Prompt: Give the number of lines in the listing that hold the word "profile". Write nothing but that number.

== Raw data ==

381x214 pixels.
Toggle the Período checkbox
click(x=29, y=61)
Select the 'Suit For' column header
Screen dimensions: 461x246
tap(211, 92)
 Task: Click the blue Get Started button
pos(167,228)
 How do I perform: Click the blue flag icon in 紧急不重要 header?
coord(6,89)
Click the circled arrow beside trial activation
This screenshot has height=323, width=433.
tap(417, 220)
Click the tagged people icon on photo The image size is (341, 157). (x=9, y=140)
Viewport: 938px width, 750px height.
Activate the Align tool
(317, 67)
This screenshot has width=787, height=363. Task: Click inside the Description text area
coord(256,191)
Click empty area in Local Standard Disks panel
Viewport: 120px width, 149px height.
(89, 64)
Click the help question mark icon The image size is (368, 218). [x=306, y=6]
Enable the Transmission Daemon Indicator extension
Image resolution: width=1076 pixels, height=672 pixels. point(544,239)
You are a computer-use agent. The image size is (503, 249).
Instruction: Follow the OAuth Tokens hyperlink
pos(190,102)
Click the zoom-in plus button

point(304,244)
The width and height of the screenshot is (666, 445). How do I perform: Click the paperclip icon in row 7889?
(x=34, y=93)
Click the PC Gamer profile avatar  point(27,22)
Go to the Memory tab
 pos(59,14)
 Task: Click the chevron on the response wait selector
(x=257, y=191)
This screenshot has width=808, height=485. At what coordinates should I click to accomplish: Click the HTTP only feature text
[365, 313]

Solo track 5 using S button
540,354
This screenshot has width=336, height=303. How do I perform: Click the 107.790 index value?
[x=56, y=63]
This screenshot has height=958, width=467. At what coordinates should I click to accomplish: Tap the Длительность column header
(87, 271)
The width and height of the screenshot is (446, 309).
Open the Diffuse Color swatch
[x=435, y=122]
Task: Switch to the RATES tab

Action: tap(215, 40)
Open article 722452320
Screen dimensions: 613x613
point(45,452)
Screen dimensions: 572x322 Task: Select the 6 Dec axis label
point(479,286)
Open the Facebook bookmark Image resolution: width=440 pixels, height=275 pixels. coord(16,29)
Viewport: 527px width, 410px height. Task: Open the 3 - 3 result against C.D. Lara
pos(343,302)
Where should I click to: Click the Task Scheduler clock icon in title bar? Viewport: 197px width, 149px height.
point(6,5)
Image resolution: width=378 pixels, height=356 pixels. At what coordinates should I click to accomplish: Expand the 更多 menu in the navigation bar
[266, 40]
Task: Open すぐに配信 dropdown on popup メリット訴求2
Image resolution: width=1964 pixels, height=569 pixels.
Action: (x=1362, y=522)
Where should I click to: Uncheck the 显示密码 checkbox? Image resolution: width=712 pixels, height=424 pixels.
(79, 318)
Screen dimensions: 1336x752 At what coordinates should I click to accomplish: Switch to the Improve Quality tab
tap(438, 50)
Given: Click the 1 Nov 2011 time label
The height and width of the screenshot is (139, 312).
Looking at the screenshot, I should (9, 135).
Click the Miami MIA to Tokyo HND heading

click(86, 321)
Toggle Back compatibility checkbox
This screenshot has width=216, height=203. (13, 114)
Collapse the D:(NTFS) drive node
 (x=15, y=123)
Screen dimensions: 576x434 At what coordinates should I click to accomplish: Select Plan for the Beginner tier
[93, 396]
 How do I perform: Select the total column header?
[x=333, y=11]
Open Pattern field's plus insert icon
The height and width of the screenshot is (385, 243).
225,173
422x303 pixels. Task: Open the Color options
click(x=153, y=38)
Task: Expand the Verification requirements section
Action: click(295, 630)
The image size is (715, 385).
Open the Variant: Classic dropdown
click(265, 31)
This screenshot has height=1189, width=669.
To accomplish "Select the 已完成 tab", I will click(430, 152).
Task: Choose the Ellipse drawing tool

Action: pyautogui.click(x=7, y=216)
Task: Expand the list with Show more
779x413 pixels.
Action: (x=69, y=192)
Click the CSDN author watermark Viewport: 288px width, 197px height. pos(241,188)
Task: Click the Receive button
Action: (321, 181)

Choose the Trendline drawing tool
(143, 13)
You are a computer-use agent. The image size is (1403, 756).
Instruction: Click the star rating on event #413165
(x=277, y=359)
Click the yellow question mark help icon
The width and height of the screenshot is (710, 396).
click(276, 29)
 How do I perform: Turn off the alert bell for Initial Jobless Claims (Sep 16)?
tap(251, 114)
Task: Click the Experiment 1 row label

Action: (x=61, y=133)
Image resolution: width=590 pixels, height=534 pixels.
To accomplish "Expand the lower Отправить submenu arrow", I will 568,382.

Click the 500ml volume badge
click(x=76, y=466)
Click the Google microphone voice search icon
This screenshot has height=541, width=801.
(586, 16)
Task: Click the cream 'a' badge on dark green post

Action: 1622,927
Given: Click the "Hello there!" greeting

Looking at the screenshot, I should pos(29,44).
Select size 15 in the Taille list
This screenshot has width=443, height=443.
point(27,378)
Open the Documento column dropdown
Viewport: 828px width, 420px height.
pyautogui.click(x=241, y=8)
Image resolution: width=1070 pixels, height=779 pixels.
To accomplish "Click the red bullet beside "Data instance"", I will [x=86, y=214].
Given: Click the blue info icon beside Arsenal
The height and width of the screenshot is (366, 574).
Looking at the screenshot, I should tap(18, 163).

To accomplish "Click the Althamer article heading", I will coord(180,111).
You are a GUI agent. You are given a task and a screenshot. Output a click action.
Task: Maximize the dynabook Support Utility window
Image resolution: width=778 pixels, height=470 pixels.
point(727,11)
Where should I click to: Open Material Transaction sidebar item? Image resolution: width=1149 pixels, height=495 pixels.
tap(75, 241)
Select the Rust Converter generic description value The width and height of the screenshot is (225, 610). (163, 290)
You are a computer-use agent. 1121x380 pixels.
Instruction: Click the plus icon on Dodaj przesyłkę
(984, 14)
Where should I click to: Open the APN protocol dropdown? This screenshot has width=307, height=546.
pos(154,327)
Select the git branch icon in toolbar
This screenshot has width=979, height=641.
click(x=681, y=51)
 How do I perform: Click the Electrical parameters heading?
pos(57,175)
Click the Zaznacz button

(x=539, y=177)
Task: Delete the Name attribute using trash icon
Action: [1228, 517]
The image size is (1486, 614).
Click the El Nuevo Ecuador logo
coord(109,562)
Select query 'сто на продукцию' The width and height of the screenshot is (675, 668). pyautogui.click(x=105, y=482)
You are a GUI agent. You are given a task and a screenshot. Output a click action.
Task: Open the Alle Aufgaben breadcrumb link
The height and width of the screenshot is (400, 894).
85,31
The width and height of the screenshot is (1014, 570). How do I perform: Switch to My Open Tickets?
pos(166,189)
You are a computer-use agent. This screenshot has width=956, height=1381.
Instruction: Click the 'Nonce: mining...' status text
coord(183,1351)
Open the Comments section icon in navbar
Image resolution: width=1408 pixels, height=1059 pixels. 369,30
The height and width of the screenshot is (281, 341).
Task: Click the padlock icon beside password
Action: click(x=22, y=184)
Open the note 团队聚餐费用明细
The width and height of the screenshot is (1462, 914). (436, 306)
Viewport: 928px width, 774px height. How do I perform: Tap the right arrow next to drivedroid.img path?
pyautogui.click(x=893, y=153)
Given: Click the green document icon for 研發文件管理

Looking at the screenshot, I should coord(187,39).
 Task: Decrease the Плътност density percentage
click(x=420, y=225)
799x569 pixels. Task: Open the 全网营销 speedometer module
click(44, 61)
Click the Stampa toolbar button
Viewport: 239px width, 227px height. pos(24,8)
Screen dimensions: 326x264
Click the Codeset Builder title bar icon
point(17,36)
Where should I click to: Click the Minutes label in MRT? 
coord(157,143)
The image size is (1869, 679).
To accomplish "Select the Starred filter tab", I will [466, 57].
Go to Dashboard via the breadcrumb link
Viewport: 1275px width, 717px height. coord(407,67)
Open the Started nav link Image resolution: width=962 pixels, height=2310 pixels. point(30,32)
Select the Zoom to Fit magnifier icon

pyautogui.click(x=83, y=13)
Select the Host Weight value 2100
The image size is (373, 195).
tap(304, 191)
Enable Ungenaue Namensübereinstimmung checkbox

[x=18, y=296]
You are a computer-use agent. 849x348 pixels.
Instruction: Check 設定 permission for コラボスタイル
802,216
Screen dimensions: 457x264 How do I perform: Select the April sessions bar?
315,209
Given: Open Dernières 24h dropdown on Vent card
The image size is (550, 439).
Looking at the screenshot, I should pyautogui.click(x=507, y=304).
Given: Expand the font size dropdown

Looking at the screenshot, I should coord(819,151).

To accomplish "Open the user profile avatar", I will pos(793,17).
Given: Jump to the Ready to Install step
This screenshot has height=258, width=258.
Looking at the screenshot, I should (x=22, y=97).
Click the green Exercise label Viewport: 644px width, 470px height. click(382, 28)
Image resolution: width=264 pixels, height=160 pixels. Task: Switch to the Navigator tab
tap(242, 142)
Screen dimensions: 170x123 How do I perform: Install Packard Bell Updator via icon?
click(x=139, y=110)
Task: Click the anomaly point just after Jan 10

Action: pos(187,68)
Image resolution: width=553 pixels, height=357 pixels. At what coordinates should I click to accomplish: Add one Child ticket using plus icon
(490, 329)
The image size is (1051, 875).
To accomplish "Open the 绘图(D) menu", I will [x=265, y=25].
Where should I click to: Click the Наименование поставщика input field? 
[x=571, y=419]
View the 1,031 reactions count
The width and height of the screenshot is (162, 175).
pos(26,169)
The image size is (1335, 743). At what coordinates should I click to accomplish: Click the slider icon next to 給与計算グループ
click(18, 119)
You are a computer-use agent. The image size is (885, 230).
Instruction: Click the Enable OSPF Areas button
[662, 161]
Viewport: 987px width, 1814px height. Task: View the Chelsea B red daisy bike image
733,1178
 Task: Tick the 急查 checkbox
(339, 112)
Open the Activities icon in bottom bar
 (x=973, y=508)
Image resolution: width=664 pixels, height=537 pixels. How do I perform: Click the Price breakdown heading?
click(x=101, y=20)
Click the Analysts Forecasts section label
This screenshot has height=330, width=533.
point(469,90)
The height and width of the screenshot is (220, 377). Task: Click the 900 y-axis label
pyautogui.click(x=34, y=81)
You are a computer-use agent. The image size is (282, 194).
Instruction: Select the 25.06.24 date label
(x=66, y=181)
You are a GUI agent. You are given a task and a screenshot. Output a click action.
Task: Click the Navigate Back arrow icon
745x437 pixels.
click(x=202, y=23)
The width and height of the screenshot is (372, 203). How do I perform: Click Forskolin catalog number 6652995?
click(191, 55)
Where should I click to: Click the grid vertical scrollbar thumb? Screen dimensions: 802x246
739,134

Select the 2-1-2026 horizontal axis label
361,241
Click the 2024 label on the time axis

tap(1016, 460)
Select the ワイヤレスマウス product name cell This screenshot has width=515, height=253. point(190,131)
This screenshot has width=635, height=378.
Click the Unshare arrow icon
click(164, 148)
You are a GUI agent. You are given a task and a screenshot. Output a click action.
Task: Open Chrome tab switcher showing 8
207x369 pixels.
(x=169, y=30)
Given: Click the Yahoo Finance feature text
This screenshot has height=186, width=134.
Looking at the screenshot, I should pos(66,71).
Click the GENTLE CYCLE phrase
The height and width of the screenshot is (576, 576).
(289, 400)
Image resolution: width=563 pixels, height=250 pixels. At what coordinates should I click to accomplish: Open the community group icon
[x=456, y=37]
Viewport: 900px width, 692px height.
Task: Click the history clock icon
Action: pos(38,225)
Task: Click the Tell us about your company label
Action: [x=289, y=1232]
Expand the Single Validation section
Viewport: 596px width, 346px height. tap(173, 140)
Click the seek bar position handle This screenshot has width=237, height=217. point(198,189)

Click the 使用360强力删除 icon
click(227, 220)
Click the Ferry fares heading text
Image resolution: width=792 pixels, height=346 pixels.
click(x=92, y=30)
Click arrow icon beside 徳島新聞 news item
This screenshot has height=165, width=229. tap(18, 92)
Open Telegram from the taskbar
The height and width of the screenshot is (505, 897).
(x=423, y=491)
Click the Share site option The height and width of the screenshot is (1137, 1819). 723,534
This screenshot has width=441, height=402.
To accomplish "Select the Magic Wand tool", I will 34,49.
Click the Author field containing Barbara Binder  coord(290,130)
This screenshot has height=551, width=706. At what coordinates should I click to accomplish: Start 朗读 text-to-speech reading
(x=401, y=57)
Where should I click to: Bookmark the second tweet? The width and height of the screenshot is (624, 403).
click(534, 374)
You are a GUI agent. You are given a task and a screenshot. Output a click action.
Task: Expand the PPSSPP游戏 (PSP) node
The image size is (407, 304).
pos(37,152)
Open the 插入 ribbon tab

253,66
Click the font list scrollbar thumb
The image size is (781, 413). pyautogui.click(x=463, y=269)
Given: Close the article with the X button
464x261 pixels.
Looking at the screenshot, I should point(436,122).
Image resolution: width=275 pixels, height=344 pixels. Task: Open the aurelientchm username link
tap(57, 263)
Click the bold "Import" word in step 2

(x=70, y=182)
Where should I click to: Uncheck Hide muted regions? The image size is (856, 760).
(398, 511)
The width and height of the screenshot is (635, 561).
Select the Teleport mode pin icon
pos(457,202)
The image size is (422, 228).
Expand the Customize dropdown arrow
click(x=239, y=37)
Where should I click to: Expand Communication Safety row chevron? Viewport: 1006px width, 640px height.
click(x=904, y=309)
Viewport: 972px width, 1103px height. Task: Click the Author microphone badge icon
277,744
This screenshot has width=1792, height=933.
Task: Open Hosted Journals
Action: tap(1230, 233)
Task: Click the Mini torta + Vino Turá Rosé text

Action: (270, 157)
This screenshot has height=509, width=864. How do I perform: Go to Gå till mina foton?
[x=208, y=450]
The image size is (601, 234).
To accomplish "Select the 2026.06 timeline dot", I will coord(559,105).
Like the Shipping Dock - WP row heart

===

Answer below: 2